Дворянство мотало на ус ловкие и проворные ухватки иноземцев, разглядывало их ладно пригнанные выпуклые панцири, не без досады подмечая, как неуклюже, на разный вкус и лад было одето и вооружено само. Все чуть ли не домодельное и как бы еще с пращурова плеча. И хоть, что говорить, прочны и надежны были чешуйчатые куяки, кольчужные юшманы, а то и богатые пластинчатые бехтерцы или совсем устарелые колонтари, но отеческие доспехи обременяли излишеством и тяжестью железа, лишали подвижности.

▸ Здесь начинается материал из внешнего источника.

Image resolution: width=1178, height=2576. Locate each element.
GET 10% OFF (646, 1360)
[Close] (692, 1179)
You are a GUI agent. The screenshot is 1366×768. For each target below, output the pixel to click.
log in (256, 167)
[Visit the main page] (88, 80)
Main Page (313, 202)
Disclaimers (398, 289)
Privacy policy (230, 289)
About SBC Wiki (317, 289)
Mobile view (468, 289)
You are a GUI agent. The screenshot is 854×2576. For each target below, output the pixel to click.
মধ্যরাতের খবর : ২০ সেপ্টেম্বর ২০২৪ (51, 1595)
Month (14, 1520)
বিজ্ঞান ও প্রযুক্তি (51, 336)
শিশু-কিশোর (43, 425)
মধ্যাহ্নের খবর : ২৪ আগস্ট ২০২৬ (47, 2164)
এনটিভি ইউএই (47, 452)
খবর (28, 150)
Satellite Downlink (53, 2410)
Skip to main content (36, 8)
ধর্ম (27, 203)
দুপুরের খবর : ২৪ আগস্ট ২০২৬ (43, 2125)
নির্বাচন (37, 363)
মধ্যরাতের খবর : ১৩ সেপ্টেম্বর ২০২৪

Не всегда, видно, впрок приверженность старине. Правда, оружие едва ли уступало иноземному, и протазан казался игрушкой рядом с рогатиной. Когда есть что сравнивать, тогда есть и о чем спорить. Толки велись вперемешку.

– Верно, искусники за рубежом, да и мы не лыком шиты. Пушки наши куда с добром, свей, слыхал, крадут их.

– А колокола немецки слыхивал? Глухо, аки в сковороду, бьют, не в пример московским.

– Отступись с колоколами. Не о том речь. А о том, что всяко оружие головы требует. Баторий-то в недавни еще поры Псков брал и не взял. Не помогла ему нова ратна снасть, А у Смоленска ноне не Жигимонт ли со всеми иноземными ухищрениями понапраске пыхтит?

– Ляхи свои сабли бросают, коль наши им достаются.

– А колокола ихни слыхивал?

– Далися дурню колокола! Молчи уж!

– Они хитростью, а мы храбростью.

– Полно-ка: «мы» да «наше»! Было б у нас ладно, не хватили бы столь лиха. Поделом немцы нам под носом утирают, ишь како ратуют – завидки берут!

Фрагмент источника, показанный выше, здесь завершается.